Она с не меньшим изумлением подняла взгляд на лицо привязанного и чуть не уронила нож – к козлам был привязан ее родной брат Афран. Она должна была урезать собственного брата! Осознание этого вывело Сану из многомесячного ступора, в котором она находилась, и девушка чуть ли не впервые за последние годы снова взглянула на мир открытыми глазами. Ужас поднялся со дна ее души, сметая на своем пути все искусственно возведенные барьеры. Понимание омерзительности всего того, чем она занималась, настигло Сану как удар бича. Она глухо вскрикнула, выронив таки нож для урезаний.
– Что с вами, госпожа палач? – с удивлением спросил дежурный серг стражи, привыкший к ее постоянному хладнокровию.
– Это мой брат… – растерянно ответила девушка. – Родной… Я думала, что он давно погиб, а он вот…

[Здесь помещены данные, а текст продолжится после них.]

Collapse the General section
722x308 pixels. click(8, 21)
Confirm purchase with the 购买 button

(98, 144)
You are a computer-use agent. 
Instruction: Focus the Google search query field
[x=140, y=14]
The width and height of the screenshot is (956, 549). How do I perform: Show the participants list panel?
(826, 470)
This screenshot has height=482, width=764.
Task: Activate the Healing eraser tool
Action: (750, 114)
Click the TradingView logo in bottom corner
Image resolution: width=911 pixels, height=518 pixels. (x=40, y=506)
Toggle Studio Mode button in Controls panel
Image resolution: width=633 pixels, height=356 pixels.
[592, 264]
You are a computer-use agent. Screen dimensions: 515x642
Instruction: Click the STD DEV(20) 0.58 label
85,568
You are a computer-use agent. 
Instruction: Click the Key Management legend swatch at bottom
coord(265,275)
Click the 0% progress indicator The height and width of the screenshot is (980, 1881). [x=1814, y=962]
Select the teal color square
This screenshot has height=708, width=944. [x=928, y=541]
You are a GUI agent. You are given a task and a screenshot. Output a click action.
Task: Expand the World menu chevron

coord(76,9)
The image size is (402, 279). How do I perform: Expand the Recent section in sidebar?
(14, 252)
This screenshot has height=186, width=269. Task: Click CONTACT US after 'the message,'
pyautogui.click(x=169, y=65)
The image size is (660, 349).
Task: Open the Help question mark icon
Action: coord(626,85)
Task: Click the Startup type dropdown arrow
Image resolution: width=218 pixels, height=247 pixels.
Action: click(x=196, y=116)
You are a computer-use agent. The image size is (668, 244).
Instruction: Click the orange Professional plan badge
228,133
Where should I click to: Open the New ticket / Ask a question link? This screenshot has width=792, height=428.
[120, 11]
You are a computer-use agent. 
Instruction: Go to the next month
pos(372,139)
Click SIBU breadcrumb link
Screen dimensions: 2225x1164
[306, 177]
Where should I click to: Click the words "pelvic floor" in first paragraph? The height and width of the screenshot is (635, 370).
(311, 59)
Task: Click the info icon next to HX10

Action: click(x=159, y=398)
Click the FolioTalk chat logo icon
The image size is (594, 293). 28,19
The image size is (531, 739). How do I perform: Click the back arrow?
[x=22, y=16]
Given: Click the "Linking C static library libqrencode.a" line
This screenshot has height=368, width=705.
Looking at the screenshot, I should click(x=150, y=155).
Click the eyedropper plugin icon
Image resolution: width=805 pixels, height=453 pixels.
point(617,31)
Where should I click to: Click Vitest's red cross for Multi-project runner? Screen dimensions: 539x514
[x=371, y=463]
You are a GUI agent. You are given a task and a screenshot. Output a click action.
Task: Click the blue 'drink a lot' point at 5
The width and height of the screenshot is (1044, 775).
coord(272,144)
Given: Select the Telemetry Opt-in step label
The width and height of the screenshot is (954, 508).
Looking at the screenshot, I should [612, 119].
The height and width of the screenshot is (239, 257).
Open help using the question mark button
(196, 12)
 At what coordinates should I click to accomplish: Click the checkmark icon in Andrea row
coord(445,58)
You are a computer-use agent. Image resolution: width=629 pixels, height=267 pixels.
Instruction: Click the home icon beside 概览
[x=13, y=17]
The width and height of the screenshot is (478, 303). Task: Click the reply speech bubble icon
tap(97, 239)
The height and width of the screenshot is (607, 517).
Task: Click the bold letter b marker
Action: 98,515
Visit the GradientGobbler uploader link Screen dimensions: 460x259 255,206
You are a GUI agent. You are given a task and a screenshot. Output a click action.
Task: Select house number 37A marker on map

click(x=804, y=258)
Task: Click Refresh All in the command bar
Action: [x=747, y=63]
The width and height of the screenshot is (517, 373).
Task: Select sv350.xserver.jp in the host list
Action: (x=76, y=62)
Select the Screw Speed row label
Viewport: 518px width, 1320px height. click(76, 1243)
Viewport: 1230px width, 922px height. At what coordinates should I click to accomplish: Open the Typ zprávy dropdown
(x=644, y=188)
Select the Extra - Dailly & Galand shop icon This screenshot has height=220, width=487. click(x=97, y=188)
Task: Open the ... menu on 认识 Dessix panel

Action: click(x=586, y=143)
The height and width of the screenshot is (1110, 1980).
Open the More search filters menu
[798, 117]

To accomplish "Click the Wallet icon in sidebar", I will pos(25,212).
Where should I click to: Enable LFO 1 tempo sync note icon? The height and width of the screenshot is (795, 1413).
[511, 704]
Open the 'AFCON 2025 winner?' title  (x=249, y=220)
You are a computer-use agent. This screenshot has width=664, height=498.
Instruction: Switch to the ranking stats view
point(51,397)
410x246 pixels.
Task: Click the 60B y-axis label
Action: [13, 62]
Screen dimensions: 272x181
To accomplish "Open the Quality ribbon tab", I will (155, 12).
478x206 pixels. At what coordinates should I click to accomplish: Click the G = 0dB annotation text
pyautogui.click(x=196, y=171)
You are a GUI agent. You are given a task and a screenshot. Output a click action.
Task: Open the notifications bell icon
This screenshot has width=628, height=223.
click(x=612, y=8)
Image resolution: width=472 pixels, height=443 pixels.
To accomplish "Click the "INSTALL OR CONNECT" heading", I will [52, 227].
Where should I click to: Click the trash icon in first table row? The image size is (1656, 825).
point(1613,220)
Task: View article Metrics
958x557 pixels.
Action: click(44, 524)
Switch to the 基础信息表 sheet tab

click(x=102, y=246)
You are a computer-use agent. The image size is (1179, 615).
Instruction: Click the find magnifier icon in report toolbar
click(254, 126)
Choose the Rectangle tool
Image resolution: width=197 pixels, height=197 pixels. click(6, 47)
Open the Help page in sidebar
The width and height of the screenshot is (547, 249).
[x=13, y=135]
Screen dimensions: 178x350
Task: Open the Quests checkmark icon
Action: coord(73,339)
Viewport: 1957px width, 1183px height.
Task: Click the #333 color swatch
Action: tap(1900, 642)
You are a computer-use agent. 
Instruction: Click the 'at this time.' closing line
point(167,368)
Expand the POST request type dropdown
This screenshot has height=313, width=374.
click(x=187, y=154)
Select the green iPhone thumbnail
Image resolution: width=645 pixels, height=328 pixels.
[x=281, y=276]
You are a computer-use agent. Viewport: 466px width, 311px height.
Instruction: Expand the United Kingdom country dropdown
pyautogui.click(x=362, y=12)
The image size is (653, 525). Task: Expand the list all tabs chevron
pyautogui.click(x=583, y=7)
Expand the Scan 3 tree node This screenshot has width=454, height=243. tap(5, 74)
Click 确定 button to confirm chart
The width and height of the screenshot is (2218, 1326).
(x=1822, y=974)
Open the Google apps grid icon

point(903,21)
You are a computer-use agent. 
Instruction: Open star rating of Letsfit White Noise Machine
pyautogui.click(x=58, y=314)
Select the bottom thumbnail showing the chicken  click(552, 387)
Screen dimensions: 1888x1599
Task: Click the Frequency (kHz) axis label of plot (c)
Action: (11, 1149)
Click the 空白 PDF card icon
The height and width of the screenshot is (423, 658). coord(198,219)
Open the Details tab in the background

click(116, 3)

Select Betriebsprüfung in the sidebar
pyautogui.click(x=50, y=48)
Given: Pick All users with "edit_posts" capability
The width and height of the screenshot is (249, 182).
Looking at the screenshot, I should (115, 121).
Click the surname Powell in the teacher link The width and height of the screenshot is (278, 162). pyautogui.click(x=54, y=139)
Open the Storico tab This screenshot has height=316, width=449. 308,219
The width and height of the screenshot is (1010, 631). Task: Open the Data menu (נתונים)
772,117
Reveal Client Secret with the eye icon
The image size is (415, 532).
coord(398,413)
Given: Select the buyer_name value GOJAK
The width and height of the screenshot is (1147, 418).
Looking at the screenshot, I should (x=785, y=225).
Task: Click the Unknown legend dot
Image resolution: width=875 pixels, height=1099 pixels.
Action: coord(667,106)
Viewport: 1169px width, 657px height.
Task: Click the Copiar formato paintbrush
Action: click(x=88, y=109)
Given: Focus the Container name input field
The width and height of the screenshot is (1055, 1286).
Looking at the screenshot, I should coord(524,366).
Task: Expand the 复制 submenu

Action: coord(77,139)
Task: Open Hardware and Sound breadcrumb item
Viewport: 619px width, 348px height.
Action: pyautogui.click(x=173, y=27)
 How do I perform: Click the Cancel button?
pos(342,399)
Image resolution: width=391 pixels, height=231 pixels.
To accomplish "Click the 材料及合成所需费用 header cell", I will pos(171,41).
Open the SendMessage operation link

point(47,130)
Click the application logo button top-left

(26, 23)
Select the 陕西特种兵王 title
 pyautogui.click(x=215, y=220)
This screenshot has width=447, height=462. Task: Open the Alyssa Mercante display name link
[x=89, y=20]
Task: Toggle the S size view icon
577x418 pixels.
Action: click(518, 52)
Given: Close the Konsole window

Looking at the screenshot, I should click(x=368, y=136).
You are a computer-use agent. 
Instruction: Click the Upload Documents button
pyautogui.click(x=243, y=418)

Сана начала выяснять, а нельзя ли как-то спасти Афрана, но ей сообщили, что пойманных бродяг уже успели изнасиловать в рот… Урезания было не избежать, закон был одним для всех. Девушка была в настолько откровенном ужасе, что ее несчастный брат сам стал уговаривать ее сделать необходимое и успокаивать ее, говоря, что ничего страшного… И Сана была вынуждена это сделать, Афран даже пытался не кричать при этом, но не смог выдержать боль. От его крика девушка чуть не сошла с ума и вдруг поняла, что всем ее жертвам было так же больно и страшно. Так кто же она сама тогда? Кем был ее учитель? «Просто палач…», – мелькнула горькая мысль. Но на рефлексии не было времени – Афран истекал кровью. Она вызвала ближайшего мага и заплатила ему за полное исцеление, затем выкупила брата у магистрата и тут же дала ему свободу. Маг сделал свою работу хорошо и юноша даже смог встать сам. Сана попросила его подождать ее, ведь ей было необходимо урезать еще около двадцати человек, большинство из которых были совсем юными девушками, а с ними всегда было много возни. Но после встречи с братом благоприобретенная черствость Саны куда-то исчезла, и она вздрагивала от каждого крика очередного несчастного и едва смогла довести дело до конца. Ужас всплескивал в ней, понимание того, что урезаний и казней такой жестокости вообще не должно быть, вставало в ее душе. Когда все, наконец, завершилось, она забрала Афрана и поспешила домой, попросив дежурного серга передать в магистрат столицы, чтобы ее не тревожили некоторое время, так как она больна. Ее брат уже мог ходить после исцеления, но Сана все равно вызвала носилки и пошла впереди указывать дорогу. А когда они пришли, девушка забилась в истерике – все урезанные и казненные ею чередой начали проходить перед ее глазами, оказывается она запомнила всех до единого. Вся боль, которую она заставляла испытывать несчастных, теперь хлестала по ее собственным нервам. Сана не понимала в этот момент, как она могла стать той, кем стала, ведь отец всегда учил ее быть доброй. Но и мастера Ирапа обвинять было нельзя – он не видел другого выхода.